Options band signifies a broader trading range of the March series in between 10585 to 11118 zones and requires a range breakout to start the next leg of the rally, suggest experts.

Stocks in news

Sugar stocks gained after Iran decided to buy raw sugar for the first time in the last five years.

ARSS Infrastructure Projects rose 5 percent on bagging work order worth Rs 429 crore from National Highways & Infrastructure Development Corporation.

Odisha Cement shares plunged 4 percent after illegal transfer of MF units worth Rs 344 crore by Depository Participant (DP) from the demat account held by its subsidiaries, OCL India and Dalmia Cement East.

Vascon Engineers gained more than 9 percent after the company received order worth Rs 83.52 crore.

Ramco System shares rallied nearly 4 percent after the beginning of a seven-year deal with Canadian logistics services provider.

Global Updates

European indices were mostly lower on Thursday, as US President Donald Trump and Kim Jong Un in Hanoi ended their talk without an agreement.

Asian markets also ended lower post-Trump-Kim summit is cut short without agreement.
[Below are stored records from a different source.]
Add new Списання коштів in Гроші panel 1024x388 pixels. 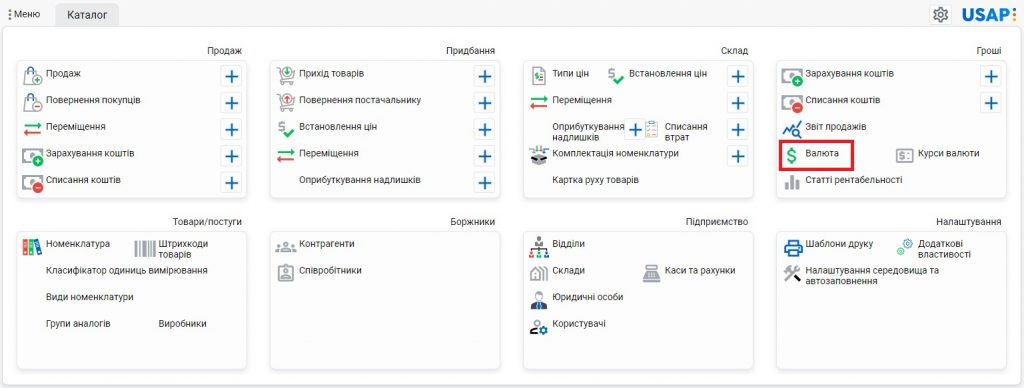(x=991, y=103)
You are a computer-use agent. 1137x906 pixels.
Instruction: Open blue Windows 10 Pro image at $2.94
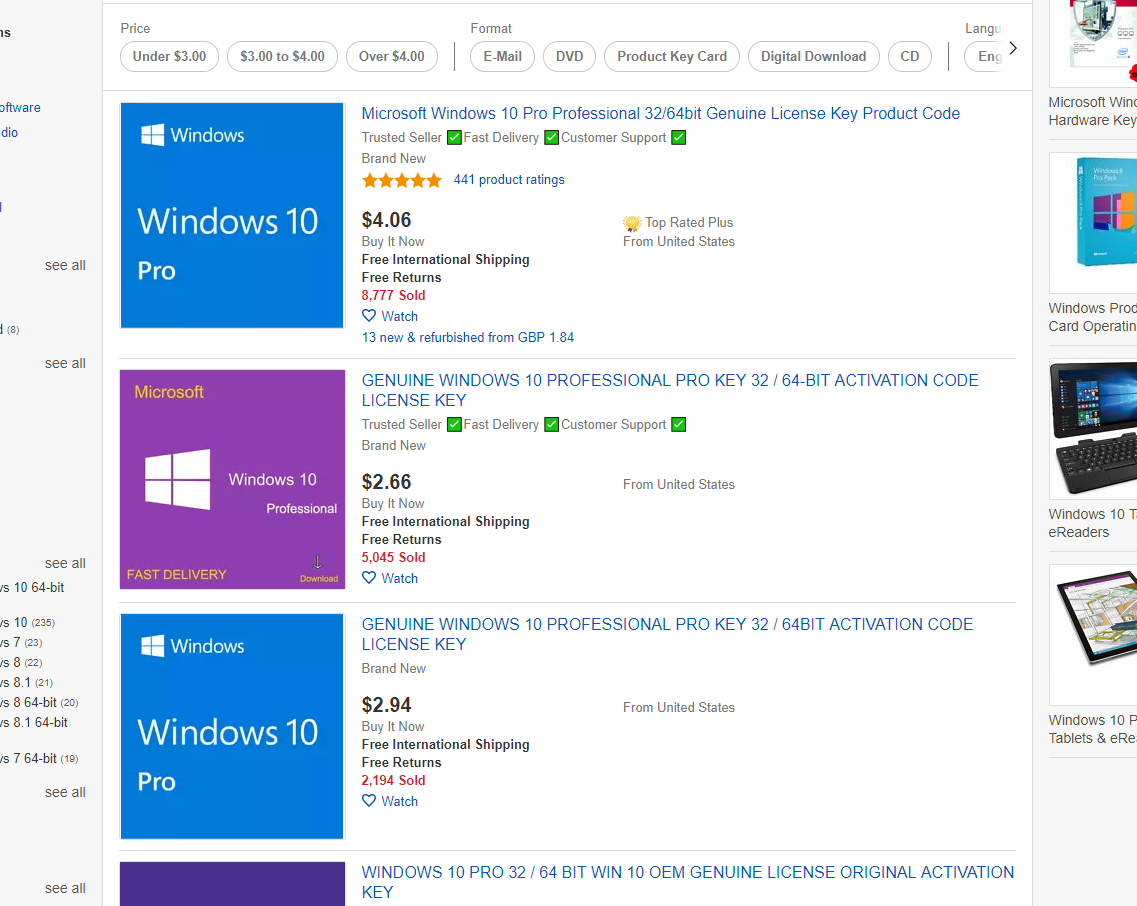pyautogui.click(x=232, y=726)
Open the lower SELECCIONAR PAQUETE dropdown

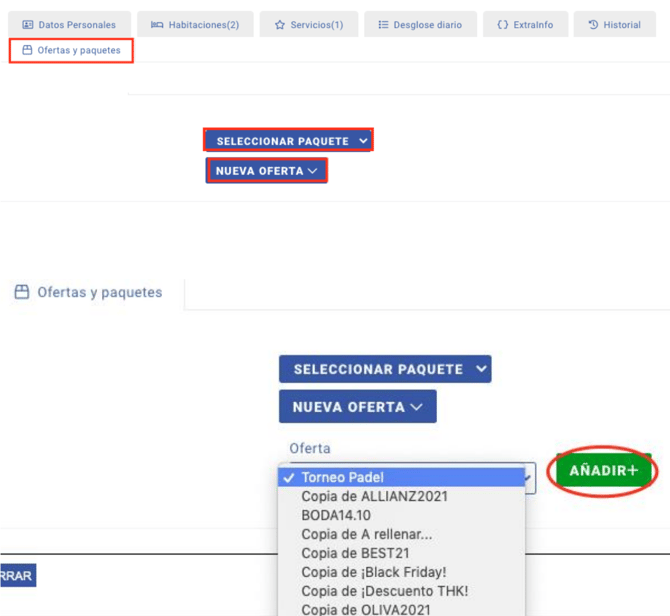385,369
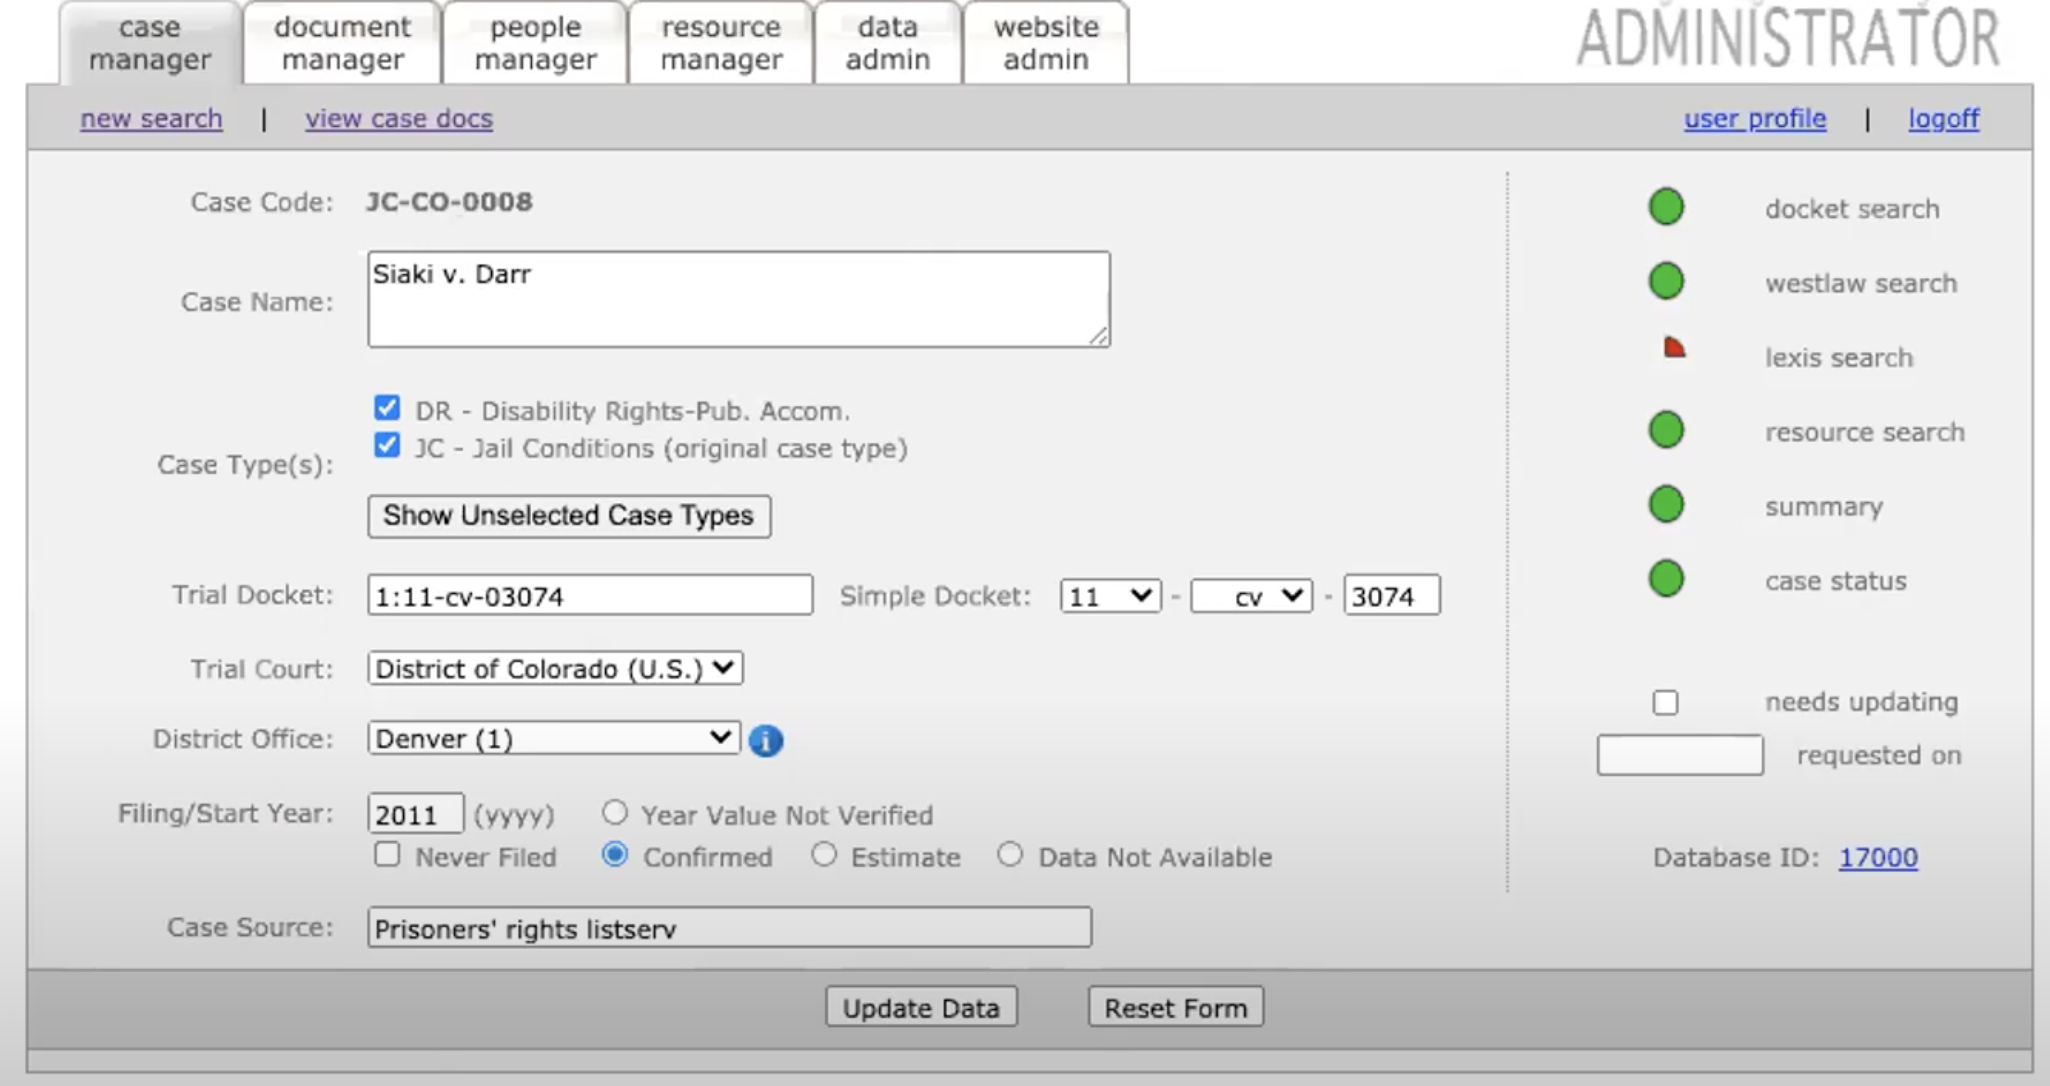
Task: Open Database ID 17000 link
Action: point(1877,857)

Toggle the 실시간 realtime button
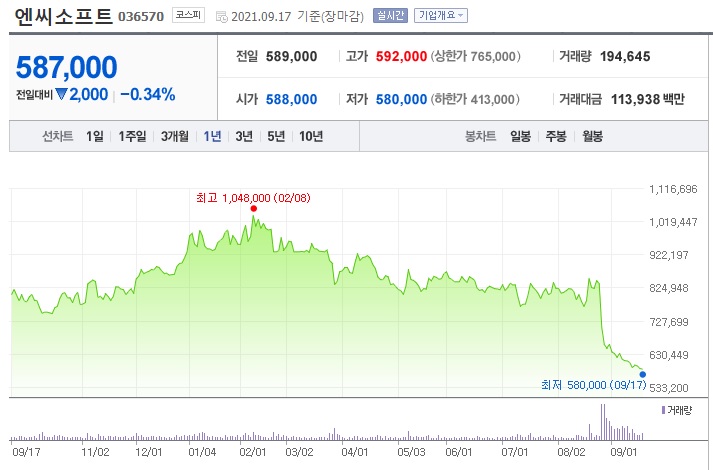tap(390, 15)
Kospi was down 1.76 percent to close at 2,195.44, while Shanghai Composite declined 0.44 percent to close at 2,940.95

Hang Seng index was down 0.4 percent to end at 28633.18 and Nikkei declined 0.79 percent to 21,385.16.

Disclaimer: The views and investment tips expressed by investment expert on are his own, and not that of the website or its management. advises users to check with certified experts before taking any investment decisions.